Given problem 1: In the rows, rewrite the part that opens with the line containing "Where should I click to: Click the scrollbar" and closes with the line containing "Action: tap(42, 212)", replacing "The image size is" with "The screenshot dimensions are" and leaving everything else unchanged.

Document extract:
== == ==

Sibel Özkan

Personal information
- Nationality: Turkish
- Born: Özkan 3 March 1988 (age 38) Afyonkarahisar, Turkey
- Height: 1.55 m (5.1 ft) (2009)
- Weight: 48 kg (106 lb) (2009)

Sport
- Country: Turkey
- Sport: Weightlifting
- Event: 48 kg

Medal record
Olympic Games
| Disqualified | 2008 Beijing | 48 kg |
World Championships
| Gold medal – first place | 2010 Antalya | 48 kg |
| Silver medal – second place | 2009 Goyang | 48 kg |
| Silver medal – second place | 2014 Almaty | 48 kg |
European Championships
| Gold medal – first place | 2015 Tbilisi | 48 kg |
| Gold medal – first place | 2016 Førde | 48 kg |
| Silver medal – second place | 2008 Lignano | 48 kg |
Mediterranean Games
| Silver medal – second place | 2013 Mersin | 48 kg S |
| Silver medal – second place | 2005 Almeria | 48 kg C |

= Sibel Özkan =

Turkish weightlifter (born 1988)

Sibel Özkan (born 3 March 1988, in Afyonkarahisar) is a Turkish weightlifter competing in the Women's 48 kg division. She is 1.55 m tall and weighs 48 kg. She initially won the silver medal in the 48 kg event at the 2008 Summer Olympics, but in 2016 her result was annulled due to a doping violation upon reanalysis of samples from 2008.

==Personal life==
She was born on 3 March 1988, to Ramazan and his wife to Kezban in Kozluca village of Afyonkarahisar, Turkey as the youngest of three siblings. As she was three years of age, her parents divorced. Unable to look after her children, the mother placed Sİbel's brother Bülent, at that time four years old, and Özgür, who was five years old, into a children's dormitory in Afyonkarahisar. However, Sibel had to be moved to another city, since the orphanage was only for boys. She was put in a children's home in Konya.

Her mother Kezban Özkan died one year after she placed her children in orphanages. Sibel's brothers joined her in the same orphanage in Konya two years later.

As she was 13 years of age, Sibel shifted to another orphanage in the same city. There, she started to perform sports with judo. However, her interest changed soon to weightlifting despite her brother's opposition. She was trained by Süreyya Horasanlı and Sami Özsu, becoming successful at national and international championships in the 48 kg category. Sibel is member of the weightlifting-specialized sports club of Kuyulusebil Halter İhtisas S.K. in Konya.

After finishing the high school at the age of 18, she attended Gaziosmanpaşa University in Tokat to study physical education and sports, where she is still a student.

In 2009, Sibel married to Ömer Öz, a medal-winning Turkish weightlifter, whom she was engaged to since 2006. The couple separated the same year.

== == ==

Record set:
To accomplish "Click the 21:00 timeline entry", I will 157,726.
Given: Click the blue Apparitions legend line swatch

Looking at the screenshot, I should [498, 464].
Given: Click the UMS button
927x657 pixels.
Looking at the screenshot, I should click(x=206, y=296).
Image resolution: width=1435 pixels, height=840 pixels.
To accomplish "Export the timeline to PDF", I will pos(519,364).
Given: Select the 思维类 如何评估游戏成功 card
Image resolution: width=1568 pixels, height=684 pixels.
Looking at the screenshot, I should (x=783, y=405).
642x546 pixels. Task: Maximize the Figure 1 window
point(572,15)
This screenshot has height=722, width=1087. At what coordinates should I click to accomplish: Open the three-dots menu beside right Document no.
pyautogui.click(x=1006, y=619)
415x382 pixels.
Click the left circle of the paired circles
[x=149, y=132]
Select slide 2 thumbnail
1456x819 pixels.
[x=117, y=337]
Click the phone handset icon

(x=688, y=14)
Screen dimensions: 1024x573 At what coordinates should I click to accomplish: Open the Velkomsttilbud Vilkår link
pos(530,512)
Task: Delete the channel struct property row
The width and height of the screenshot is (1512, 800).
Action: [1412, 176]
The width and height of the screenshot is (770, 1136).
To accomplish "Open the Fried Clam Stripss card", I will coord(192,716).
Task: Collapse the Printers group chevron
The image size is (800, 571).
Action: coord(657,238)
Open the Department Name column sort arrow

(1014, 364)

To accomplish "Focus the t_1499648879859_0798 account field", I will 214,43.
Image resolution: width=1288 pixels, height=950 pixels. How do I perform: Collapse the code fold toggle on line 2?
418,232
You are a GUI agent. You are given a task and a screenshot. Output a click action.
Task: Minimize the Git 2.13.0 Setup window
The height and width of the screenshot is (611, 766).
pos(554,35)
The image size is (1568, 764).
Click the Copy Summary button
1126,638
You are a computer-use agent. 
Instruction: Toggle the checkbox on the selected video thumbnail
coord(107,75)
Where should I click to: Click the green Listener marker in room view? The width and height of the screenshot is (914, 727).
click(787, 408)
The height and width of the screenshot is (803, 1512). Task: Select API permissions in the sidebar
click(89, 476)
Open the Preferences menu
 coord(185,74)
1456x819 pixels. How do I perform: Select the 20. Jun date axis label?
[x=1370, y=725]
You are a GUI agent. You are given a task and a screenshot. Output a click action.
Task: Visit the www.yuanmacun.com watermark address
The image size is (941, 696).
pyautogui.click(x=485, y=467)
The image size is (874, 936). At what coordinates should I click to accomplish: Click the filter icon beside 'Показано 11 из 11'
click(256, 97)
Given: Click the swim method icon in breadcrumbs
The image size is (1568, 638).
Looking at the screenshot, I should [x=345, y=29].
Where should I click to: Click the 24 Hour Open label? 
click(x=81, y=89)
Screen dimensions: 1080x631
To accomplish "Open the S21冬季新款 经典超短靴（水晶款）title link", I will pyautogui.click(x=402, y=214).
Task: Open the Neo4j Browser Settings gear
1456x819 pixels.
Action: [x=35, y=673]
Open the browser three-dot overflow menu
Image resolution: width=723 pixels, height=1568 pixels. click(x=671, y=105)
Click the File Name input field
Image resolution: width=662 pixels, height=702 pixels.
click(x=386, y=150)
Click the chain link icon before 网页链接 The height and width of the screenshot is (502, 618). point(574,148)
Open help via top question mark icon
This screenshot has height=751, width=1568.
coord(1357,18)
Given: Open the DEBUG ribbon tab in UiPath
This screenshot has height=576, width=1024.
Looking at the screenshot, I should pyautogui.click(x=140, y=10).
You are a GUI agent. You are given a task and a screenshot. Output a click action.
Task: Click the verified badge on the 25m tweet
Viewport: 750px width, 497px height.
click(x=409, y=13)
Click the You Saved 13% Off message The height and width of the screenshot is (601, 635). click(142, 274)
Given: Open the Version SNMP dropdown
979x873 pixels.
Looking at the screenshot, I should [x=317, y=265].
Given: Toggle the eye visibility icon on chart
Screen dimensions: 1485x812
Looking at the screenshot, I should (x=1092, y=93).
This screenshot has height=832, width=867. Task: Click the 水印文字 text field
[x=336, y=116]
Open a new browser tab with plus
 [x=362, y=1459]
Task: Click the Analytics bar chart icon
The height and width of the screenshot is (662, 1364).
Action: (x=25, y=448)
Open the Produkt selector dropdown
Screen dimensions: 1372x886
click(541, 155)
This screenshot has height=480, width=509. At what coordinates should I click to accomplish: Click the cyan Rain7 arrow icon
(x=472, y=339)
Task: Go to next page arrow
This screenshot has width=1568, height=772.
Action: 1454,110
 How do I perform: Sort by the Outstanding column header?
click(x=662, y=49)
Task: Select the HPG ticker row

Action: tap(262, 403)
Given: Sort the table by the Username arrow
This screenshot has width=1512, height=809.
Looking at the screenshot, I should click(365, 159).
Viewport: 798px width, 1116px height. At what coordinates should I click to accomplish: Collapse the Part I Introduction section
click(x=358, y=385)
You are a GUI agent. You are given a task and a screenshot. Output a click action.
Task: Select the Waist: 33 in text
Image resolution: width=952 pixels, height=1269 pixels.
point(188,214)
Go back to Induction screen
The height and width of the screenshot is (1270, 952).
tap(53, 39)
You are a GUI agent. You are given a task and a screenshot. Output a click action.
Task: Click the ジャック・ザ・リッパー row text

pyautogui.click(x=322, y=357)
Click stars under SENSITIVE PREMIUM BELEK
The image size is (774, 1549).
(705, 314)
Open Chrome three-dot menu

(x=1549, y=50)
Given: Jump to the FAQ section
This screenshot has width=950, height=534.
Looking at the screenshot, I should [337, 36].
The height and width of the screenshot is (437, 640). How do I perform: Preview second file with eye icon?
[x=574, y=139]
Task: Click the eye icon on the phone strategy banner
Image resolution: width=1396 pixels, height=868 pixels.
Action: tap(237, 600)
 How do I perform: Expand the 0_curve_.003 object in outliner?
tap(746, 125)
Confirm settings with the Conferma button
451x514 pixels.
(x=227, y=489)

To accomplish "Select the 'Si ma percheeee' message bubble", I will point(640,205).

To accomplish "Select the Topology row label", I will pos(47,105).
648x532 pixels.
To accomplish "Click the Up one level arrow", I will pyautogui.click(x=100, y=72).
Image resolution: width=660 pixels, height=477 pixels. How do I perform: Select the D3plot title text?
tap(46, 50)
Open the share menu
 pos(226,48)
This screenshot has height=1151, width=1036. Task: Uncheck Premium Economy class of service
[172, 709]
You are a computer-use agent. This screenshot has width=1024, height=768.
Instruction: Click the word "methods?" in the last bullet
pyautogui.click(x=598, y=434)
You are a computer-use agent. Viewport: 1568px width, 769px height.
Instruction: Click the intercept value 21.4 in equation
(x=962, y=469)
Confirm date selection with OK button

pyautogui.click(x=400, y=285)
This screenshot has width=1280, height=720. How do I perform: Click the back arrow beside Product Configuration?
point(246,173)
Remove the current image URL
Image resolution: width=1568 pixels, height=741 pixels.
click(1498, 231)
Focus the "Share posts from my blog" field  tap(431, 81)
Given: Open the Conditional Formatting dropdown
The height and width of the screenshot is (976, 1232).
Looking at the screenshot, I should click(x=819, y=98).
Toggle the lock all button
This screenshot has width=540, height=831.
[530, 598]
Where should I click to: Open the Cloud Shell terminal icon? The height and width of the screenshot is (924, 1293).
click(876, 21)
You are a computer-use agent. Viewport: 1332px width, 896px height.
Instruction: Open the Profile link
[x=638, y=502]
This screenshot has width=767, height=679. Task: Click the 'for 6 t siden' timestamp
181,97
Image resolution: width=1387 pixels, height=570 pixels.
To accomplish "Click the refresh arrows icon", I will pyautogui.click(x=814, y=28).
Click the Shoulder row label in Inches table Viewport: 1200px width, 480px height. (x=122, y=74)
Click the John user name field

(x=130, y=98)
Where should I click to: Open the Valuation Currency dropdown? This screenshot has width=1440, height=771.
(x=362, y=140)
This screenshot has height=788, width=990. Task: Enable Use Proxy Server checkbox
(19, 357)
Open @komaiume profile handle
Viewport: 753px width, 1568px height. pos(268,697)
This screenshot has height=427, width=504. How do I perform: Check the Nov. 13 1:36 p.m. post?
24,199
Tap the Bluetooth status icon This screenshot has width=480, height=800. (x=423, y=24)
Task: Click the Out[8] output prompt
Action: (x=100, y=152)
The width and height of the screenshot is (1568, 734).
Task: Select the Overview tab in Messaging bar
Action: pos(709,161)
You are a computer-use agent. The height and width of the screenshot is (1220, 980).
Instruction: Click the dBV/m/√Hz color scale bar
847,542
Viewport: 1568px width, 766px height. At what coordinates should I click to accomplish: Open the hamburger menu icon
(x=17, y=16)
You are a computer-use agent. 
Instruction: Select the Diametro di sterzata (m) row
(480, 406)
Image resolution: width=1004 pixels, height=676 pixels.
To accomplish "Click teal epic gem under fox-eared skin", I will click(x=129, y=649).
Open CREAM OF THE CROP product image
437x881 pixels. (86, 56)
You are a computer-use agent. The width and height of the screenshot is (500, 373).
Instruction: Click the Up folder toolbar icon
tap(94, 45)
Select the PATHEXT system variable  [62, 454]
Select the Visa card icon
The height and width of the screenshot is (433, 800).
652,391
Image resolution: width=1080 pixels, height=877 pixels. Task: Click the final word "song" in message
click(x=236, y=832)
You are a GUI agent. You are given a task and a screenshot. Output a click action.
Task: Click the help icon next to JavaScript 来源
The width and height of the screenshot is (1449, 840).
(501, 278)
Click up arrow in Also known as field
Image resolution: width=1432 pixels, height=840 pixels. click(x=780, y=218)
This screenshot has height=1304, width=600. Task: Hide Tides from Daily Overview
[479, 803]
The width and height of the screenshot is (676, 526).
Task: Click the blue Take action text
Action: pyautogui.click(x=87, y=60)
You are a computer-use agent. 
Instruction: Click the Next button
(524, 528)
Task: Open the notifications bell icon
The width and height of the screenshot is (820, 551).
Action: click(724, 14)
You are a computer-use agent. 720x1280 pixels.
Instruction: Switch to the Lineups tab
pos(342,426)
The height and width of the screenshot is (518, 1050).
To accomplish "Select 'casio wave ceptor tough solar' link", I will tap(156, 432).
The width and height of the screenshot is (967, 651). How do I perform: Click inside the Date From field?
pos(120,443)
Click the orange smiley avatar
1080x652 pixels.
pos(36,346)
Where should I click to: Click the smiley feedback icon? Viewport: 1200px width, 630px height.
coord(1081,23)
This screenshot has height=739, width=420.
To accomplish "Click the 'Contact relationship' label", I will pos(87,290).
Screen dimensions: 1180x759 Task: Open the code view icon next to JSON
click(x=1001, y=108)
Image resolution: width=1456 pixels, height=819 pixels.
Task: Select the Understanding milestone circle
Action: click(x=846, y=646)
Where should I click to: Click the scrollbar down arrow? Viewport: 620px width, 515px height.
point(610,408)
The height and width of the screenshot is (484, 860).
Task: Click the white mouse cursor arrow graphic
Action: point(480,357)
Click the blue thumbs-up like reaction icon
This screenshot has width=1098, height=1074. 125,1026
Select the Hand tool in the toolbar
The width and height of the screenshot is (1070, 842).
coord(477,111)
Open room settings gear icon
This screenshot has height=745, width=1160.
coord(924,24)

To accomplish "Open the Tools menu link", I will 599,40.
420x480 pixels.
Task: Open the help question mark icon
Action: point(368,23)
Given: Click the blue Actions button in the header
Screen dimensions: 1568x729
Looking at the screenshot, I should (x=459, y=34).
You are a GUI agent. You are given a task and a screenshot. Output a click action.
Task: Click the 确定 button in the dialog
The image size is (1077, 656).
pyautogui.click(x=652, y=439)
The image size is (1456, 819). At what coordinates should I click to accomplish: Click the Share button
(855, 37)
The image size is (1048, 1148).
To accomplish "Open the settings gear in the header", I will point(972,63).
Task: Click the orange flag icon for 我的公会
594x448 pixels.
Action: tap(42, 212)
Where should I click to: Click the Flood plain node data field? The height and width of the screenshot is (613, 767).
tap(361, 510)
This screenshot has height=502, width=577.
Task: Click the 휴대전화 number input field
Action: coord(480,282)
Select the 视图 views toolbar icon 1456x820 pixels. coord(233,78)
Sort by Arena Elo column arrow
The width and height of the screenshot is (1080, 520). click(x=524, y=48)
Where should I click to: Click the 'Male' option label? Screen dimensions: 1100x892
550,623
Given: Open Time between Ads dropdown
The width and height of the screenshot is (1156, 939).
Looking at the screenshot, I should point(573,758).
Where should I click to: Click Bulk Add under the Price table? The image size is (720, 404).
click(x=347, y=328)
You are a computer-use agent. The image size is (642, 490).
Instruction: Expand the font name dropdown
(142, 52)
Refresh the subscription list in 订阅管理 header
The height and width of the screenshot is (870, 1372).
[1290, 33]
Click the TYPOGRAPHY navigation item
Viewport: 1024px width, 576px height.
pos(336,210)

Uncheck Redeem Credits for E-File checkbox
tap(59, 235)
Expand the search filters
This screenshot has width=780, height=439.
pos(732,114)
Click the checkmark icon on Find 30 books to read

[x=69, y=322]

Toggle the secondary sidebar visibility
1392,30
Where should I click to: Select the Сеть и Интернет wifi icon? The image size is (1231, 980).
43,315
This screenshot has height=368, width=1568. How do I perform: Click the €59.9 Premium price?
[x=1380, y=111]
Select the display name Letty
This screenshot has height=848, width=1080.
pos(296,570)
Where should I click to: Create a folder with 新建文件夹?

== == ==

Given problem 2: Extend the biography of the Turkish weightlifter Sibel Özkan, picking up after its final sentence.

Exercise result 1:
Where should I click to: Click the scrollbar down arrow? Viewport: 620px width, 515px height.
point(610,408)
The height and width of the screenshot is (484, 860).
Task: Click the white mouse cursor arrow graphic
Action: point(480,357)
Click the blue thumbs-up like reaction icon
This screenshot has width=1098, height=1074. 125,1026
Select the Hand tool in the toolbar
The width and height of the screenshot is (1070, 842).
coord(477,111)
Open room settings gear icon
This screenshot has height=745, width=1160.
coord(924,24)

To accomplish "Open the Tools menu link", I will 599,40.
420x480 pixels.
Task: Open the help question mark icon
Action: point(368,23)
Given: Click the blue Actions button in the header
Screen dimensions: 1568x729
Looking at the screenshot, I should (x=459, y=34).
You are a GUI agent. You are given a task and a screenshot. Output a click action.
Task: Click the 确定 button in the dialog
The screenshot dimensions are (1077, 656).
pyautogui.click(x=652, y=439)
The screenshot dimensions are (1456, 819). At what coordinates should I click to accomplish: Click the Share button
(855, 37)
The screenshot dimensions are (1048, 1148).
To accomplish "Open the settings gear in the header", I will point(972,63).
Task: Click the orange flag icon for 我的公会
594x448 pixels.
Action: tap(42, 212)

Exercise result 2:
==Achievements and honours==
After coming fourth in the snatch event at the 2007 World Weightlifting Championships - Women's 48 kg, she won her first Olympics silver medal in the Beijing Summer Olympics on 9 August 2008, held at the Beijing University of Aeronautics and Astronautics Gymnasium coming second to the then winner of the 2007 World Weightlifting Championships - Women's 48 kg Xiexia Chen. Sibel won the silver medal with 111.0 kg in the Clean and Jerk achieving 199.0 kg in total.

Achieving 117.0 kg in the 48 kg Clean and Jerk category at the 2009 World Weightlifting Championships held in Goyang, South Korea, Sibel Özkan became Turkey's first ever female gold medalist in weightlifting at world championships.

==Doping case==
In 2016, the International Olympic Committee requested the return of the silver medal that she won at the 2008 Summer Olympics in Beijing, China, due to her failing a repeated drug test for using Stanozolol.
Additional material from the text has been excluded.